FIFO Focus

Developing resilient FIFO workers and building psychologically healthy workplaces.

FIFO Life Part 21: When to seek help.


FIFO Focus’ Dr John Forbes  joins Big Al as part of the REDFM series FIFO Life.

In part 21, Dr John discusses the signals you should be aware of that indicates you should seek help to improve your well-being.


 


When to Seek Help

We can all do it tough sometimes, but generally we get through what life throws at us. Sometimes we need help to either make the overcome our problems, or to make sure they don’t take hold. So, what do we need to think about?

There may be no obvious cause, or sometimes our reaction is out of proportion to the circumstances. Have you noticed other people expressing concern about you? For example, are we being told that you’re acting differently? Are you treating people differently? Are people worried about you? Are you finding it hard to interact with others? Is there in increase in your drinking or drug use?
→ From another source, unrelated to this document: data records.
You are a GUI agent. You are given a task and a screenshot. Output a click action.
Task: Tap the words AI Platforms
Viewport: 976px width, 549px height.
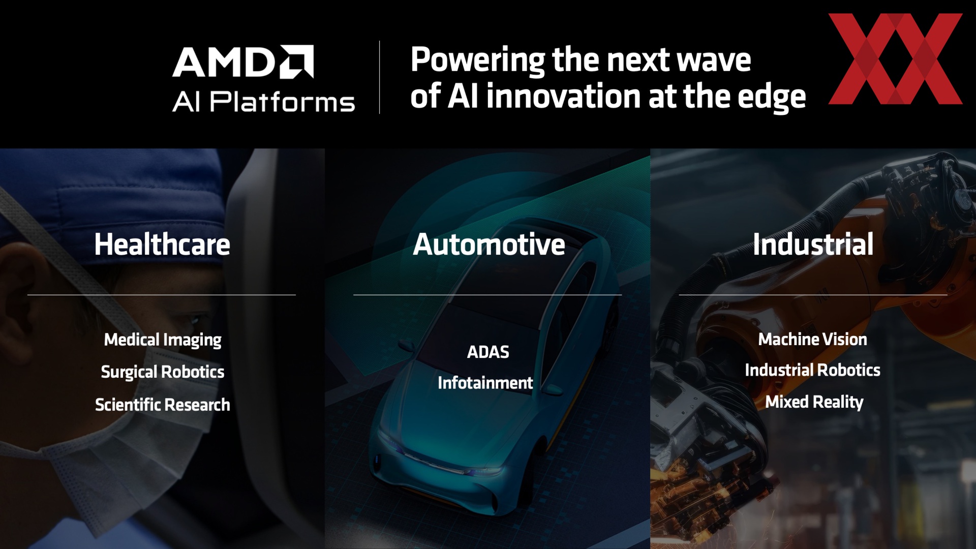tap(263, 102)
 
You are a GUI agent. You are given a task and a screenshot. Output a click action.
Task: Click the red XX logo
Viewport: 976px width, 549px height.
tap(895, 59)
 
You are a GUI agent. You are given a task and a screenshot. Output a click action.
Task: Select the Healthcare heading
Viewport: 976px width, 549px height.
tap(162, 244)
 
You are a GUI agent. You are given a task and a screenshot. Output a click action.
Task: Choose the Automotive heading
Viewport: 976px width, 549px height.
tap(489, 244)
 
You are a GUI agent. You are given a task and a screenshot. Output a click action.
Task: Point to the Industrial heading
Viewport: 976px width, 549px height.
tap(813, 244)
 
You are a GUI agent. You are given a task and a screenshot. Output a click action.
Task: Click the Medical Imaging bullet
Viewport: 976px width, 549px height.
tap(163, 340)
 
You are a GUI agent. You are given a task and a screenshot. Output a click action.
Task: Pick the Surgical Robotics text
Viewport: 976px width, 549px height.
tap(163, 372)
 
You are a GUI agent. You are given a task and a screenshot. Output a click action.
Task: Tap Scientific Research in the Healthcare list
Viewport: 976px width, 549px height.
tap(163, 405)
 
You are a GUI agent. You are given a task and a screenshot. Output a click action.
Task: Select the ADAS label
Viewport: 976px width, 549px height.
tap(488, 352)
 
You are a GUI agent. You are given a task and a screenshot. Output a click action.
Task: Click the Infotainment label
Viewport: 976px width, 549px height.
tap(485, 383)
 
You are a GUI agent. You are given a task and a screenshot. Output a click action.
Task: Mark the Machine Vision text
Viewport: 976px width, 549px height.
tap(813, 340)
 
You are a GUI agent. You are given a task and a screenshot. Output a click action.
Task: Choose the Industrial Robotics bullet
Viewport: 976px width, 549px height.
tap(813, 370)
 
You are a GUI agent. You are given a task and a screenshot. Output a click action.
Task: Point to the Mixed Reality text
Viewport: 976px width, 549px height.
tap(814, 402)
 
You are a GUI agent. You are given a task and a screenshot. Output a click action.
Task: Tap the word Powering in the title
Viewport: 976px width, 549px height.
tap(478, 60)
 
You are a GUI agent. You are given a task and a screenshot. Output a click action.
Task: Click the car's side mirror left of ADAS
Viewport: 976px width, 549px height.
tap(406, 346)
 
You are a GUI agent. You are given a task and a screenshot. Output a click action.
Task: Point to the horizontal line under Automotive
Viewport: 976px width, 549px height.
tap(487, 295)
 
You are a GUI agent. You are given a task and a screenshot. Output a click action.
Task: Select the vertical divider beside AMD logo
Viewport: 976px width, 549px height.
tap(379, 77)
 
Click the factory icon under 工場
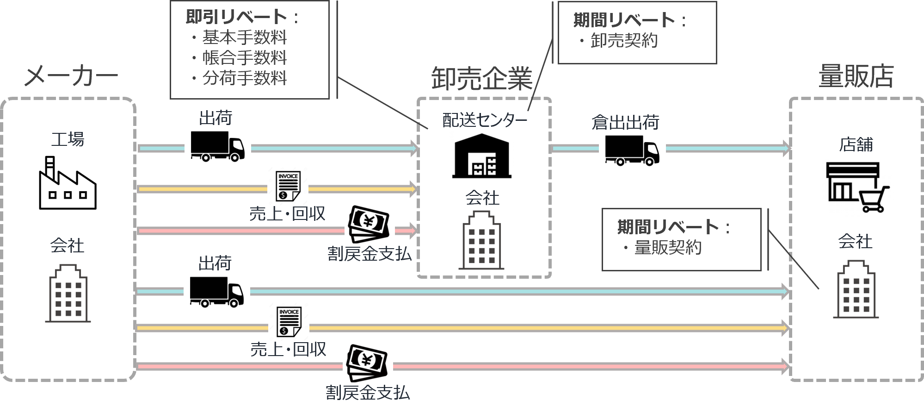tap(68, 181)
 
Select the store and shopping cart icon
tap(858, 188)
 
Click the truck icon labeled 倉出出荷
tap(632, 151)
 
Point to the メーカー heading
tap(70, 76)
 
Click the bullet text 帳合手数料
tap(244, 57)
Here are some things to look for and be aware of:

  1. Are you being harder on yourself than you normally are? Is your self-esteem taking a hit?
  2. Is there a change in your sleep patterns? The obvious change here is when you’re sleeping less, but it’s also problem if you’re sleeping more than you usually do.
  3. Are you less able to control your mood? Do you get angry with things you don’t normally get angry about?
  4. Do your emotions change during the day? Are you waking up grumpy, and not looking forward to the day ahead? Are you noticing your mood deteriorate toward the end of the day?
  5. Is there a change in your appetite?  Are you eating more or less than you usually do?  Has your weight changed unexpectedly?
  6. Do you find you aren’t able to enjoy the things that you normally enjoy?
  7. Do you find that you’re unable to tolerate pain the way you usually do?
  8. Are you less interested in sex than you normally are?
  9. Are you having thoughts about suicide or hurting yourself?
  10. Are you finding it more difficult concentrate or remember things?
  11. Do you have less motivation and drive?
  12. Are you feeling fatigued and really tired more often?
  13. Is there a change in how you move?  Are you less active than you normally are?
  14. Are you losing touch with reality?  For example, are you starting to think that your friends don’t like you or want to spend any time with you?  Do you think that your family would be better off without you?
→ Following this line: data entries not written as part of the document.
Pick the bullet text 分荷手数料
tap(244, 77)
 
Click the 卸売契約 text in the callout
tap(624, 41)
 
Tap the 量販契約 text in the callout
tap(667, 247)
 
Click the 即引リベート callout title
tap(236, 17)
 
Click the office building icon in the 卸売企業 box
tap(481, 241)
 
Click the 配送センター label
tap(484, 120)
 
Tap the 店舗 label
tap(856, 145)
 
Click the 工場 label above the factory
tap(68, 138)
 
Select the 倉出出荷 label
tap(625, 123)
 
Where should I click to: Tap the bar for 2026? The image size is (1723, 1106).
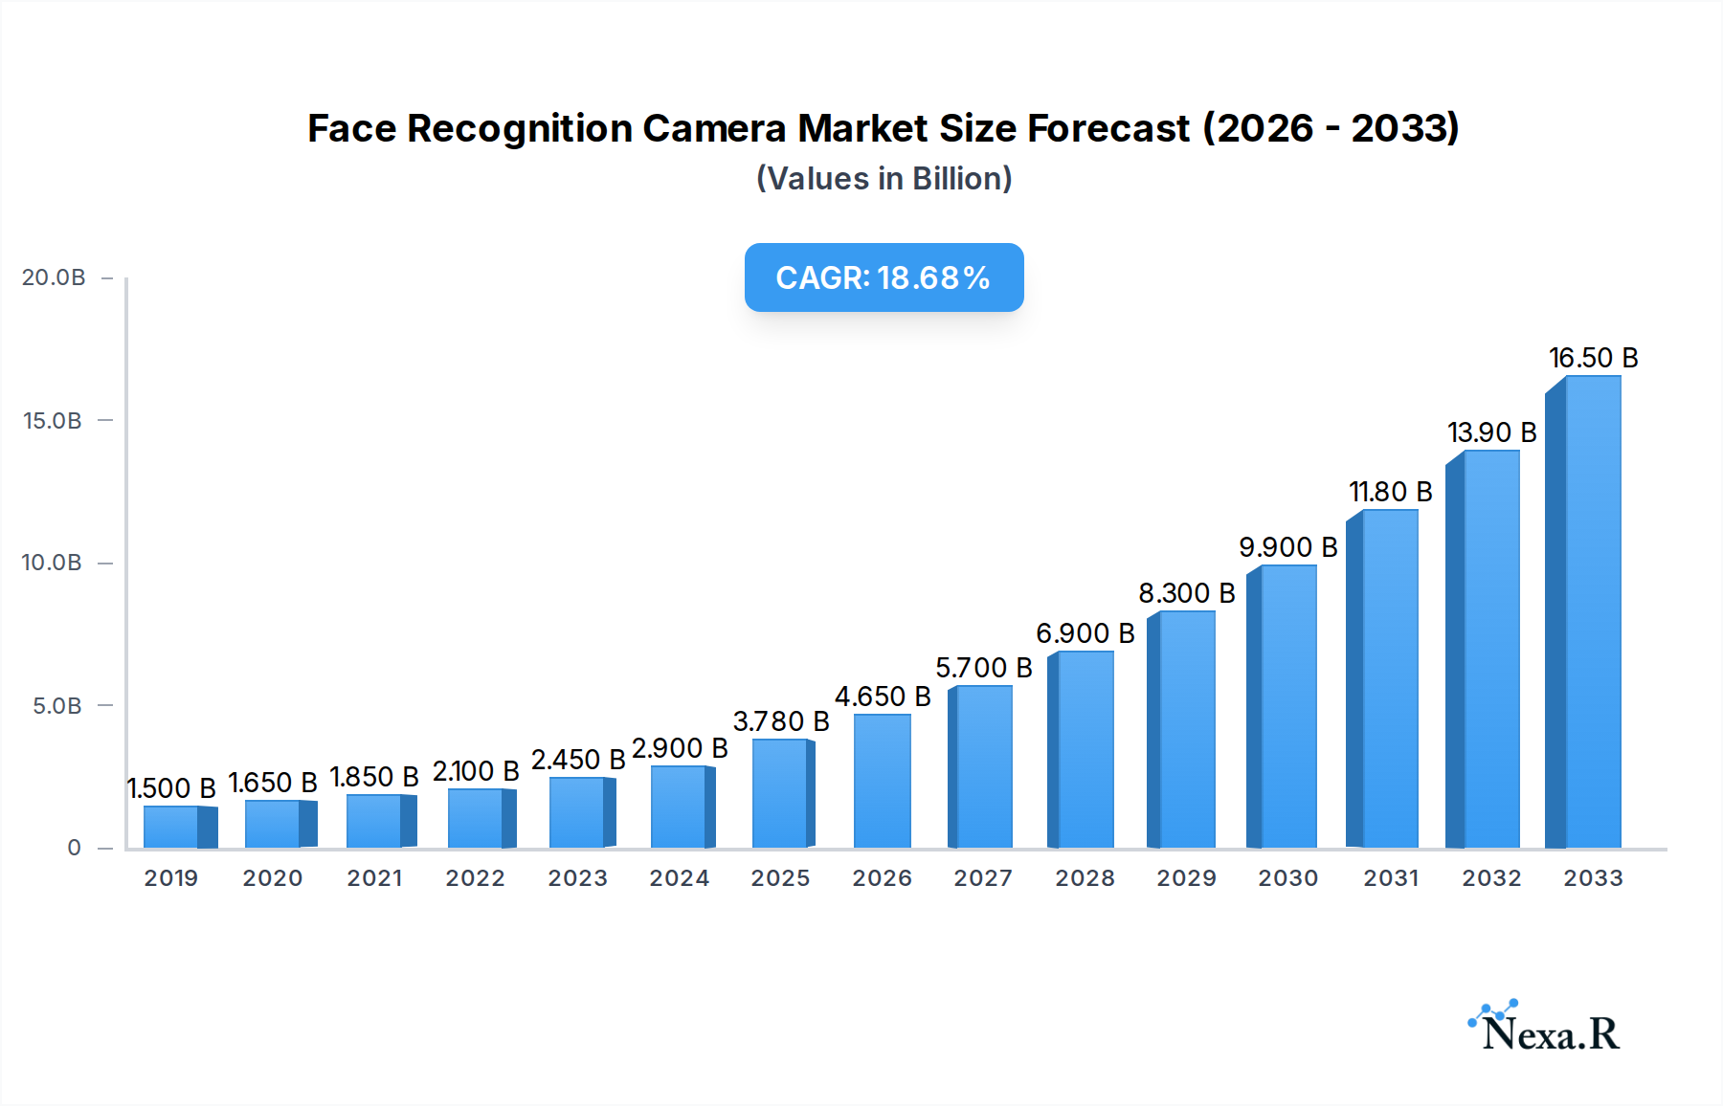882,781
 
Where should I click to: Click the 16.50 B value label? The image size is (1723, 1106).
1594,358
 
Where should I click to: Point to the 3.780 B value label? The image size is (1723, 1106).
781,721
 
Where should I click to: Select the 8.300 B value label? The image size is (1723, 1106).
1187,593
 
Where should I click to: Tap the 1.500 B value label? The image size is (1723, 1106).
172,788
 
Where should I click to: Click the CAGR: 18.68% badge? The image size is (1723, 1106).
884,277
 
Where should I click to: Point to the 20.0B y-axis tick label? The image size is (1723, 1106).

If you notice that these things are persisting for two weeks or longer, or if they are interfering with your ability to manage at home or at work, then you should seek help as quickly as possible. Go to see your doctor, and they will be able to provide you with advice and give you access to help. Also, take advantage of your employer’s EAP program if they have one.

Remember, there is help available to you. There is no need to suffer in silence.